今から20年以上前に話はさかのぼります。中国は現在のように経済大国ではなく、経済を発展させるために努力をしている時期でした。当然、大都市以外の町や村は非常に貧しく食べていくのがやっとの人が大勢いました。
自分の村では食べていくことができずに、1人の青年がもう少し大きい町へ出稼ぎにでました。それでも200キロも離れた、決して栄えている都市ではない町です。出稼ぎにきたものの、なかなか職は見つけられず、そんな中わずかな所持金を盗まれてしまったのです。もう3日も飲まず食わずで、路上で力尽きようとしていた時、ある女性が青年に声をかけてくれました。女性は青年を家に連れ帰り、食事を与え、ゆっくり休めるように寝床を与え、青年の現状を見て夜遅くまで仕事を探してくれていました。貧しい自分の村、常に借金があり苦しい家、出稼ぎにきた自分に冷たい町、貧乏人から盗みを働く人…人を信じられなくなっていた青年には、信じられないようなことばかりがこの女性の家で起きました。体力を回復した青年は自分で再度働き口を見つけようとしましたが、やはりこの町も貧しかったのです。新たにさらに2000キロ離れた大都市に向かうことを決めました。出発の日、女性は青年に交通費とお弁当を渡してこう言いました…

「大切なのは誠実でいること、心のキレイな人でいなさい。きっと幸せになれるから。」

青年は女性のおかげで無事に大都市へ到着し、必死に職を探し、懸命に働きました。この頃は経済発展優先で労働環境は良くなかったといいます。賃金のカットはもちろん、踏み倒しなどもあったようです。それでもいつも女性の言葉を胸に、耐えて必死に働き続けました。その頃から時折女性に近況を伝える・尋ねる手紙を出し始めましたが、宛先が不明ですべて戻ってきてしまいました。

青年は女性に感謝することを忘れませんでした。時間を見つけながら女性を地道に捜索し続けていたのです。そして20年経ってようやく女性の居場所を探すことができました。結婚後、別の町で暮らしている女性の元に感謝を伝えに会いに行くことにしました。女性がいなければ自分は生きておらず、つらいことばかりだった人生に、人を信じることができる幸せを与えてくれたこと…感謝の気持ちがあふれていました。女性は20年前と変わらす貧しくも慎ましく、キレイに暮らしていました。青年は感謝の気持ちと共に、20年前に渡してくれたお金を返し、さらに100万元(日本円にすると約1500万円)の小切手も女性に渡しました。実は、青年は20年間懸命に働き、現在は3つの会社を経営する社長になっていたのです。
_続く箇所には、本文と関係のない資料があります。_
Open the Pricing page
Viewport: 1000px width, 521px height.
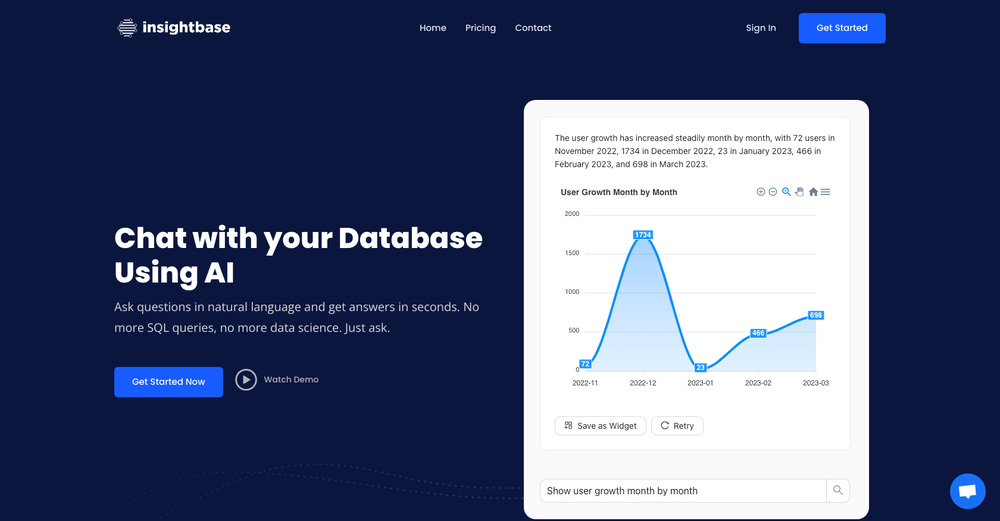[480, 28]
女性が受け取らないので、青年は自分の感謝の気持ちだからと必死に説得しましたが…

「私はお金をもらうためにあなたを助けたんじゃないわ。人が人を助けることにお金はかからないわ。」

お金に換えられない恩を受けてお金で返そうとした自分…女性の誠実さに比べて恥ずかしい気持ちになった青年は、それでもこの20年間、女性の言葉を胸に頑張れたことの感謝を表したいと思い、それを伝える術を必死に考えました。

そして青年は「山如重恩(恩の重さは山の如し)」と書かれた書を女性に贈りました。どんなに感謝しても感謝しきれない20年分の気持ちを込めた書を女性は気持ちよく受け取ってくれました。青年は「素晴らしい出会いが自分の人生の支えになってくれています。」と語っていますが、女性は…

「自分のおかげで今の彼があるのではありません。ただ、わずかな手助けが人を変えることはあるかもしれません。」

その後も2人の交流は続き、現在では旅行へ一緒に行くなど家族ぐるみで付き合っているそうです。